Model savings with regular contributions (arithmetic sums) or compound growth (geometric sequences) to understand long-term portfolio value.
Calculate radioactive decay sequences, spring oscillation amplitude decreases, or any process described by a constant ratio between consecutive values.
Understand the geometric sequence of frequencies across octaves: each octave doubles frequency, creating a geometric progression with r = 2.

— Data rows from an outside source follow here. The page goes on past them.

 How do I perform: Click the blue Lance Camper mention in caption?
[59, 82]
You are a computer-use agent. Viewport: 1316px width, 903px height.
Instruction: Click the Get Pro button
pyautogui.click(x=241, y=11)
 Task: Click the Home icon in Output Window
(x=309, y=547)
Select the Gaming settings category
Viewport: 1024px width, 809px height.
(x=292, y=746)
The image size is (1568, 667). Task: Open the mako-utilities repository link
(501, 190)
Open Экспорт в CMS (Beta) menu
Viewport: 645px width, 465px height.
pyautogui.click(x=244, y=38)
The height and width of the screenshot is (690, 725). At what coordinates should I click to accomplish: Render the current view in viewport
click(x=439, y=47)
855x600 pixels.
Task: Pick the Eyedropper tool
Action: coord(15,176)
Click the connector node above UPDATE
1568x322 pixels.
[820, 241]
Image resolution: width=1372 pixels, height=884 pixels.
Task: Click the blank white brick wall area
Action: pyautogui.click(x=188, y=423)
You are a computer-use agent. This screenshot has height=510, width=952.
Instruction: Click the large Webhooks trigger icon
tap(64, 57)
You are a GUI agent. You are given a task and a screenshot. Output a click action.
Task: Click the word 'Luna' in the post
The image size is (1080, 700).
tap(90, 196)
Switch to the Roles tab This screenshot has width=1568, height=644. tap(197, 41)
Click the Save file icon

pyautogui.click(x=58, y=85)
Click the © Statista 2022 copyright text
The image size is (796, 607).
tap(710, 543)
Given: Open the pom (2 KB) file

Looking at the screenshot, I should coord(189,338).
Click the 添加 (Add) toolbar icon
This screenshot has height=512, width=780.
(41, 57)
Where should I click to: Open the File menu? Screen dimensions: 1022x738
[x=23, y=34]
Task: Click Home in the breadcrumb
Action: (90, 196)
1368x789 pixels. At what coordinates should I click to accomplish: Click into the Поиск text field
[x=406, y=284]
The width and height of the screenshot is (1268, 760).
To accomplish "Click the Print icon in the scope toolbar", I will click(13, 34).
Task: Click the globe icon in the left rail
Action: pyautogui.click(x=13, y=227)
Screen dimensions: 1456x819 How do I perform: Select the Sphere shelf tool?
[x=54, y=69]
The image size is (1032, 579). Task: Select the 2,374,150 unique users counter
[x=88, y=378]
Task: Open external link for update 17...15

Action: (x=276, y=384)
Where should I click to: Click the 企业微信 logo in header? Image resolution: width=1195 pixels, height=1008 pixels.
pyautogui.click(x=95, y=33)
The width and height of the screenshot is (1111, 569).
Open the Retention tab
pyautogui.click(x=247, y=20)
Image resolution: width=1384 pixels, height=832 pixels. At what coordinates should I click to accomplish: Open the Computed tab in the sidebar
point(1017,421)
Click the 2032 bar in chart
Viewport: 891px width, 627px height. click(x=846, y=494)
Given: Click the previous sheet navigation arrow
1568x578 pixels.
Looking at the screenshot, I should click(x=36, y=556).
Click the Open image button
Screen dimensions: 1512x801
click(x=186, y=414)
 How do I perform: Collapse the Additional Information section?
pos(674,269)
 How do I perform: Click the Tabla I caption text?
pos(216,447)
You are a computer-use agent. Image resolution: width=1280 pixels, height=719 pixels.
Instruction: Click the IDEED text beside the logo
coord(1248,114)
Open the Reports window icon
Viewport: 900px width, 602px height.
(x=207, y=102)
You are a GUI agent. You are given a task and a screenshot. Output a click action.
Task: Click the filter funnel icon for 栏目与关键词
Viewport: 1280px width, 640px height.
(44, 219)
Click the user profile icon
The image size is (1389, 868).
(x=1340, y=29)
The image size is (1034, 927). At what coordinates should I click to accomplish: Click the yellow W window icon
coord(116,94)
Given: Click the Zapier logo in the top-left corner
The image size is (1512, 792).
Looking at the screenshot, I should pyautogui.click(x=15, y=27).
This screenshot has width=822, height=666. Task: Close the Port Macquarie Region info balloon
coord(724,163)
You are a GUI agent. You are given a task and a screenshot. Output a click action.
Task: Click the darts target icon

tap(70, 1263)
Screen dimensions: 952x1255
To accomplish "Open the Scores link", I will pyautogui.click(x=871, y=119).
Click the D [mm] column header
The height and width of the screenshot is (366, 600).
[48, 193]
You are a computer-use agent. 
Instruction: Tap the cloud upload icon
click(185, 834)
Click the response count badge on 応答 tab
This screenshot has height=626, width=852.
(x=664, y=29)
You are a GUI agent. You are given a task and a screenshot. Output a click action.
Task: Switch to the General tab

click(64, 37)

Identify the type and formula of a numerical sequence when developing algorithms, data patterns, or solving number puzzles.
💡 Pro Tips
The sum formula for an arithmetic sequence Sₙ = n(a₁ + aₙ)/2 has a beautiful intuition: pair the first and last terms (which sum to the same value as the second and second-to-last, and so on), and multiply by the number of pairs. Gauss reportedly used this insight as a child to sum 1 to 100 instantly: S₁₀₀ = 100 × 101 / 2 = 5,050.
For geometric sequences with ratio r = 1 + growth rate, the sum formula Sₙ = a₁(rⁿ − 1)/(r − 1) is the foundation of compound interest: the total value of regular deposits in an account with compound interest. This is why starting to invest early is so powerful — you are adding terms to a geometric sum where each term is larger than the last.
To check if a sequence is arithmetic or geometric without a calculator: divide consecutive terms (if the ratios are all equal → geometric) and subtract consecutive terms (if the differences are all equal → arithmetic). If a sequence looks like it grows faster and faster, it is probably geometric. Linear growth suggests arithmetic.
The nth term of the Fibonacci sequence F(n) = [φⁿ − (1−φ)ⁿ] / √5, where φ = (1 + √5)/2 ≈ 1.618 (the golden ratio). Despite involving irrational numbers, this formula always gives exact integers. The ratio of consecutive Fibonacci numbers converges to φ as n → ∞, which is why the Fibonacci sequence is often called a pseudo-geometric sequence.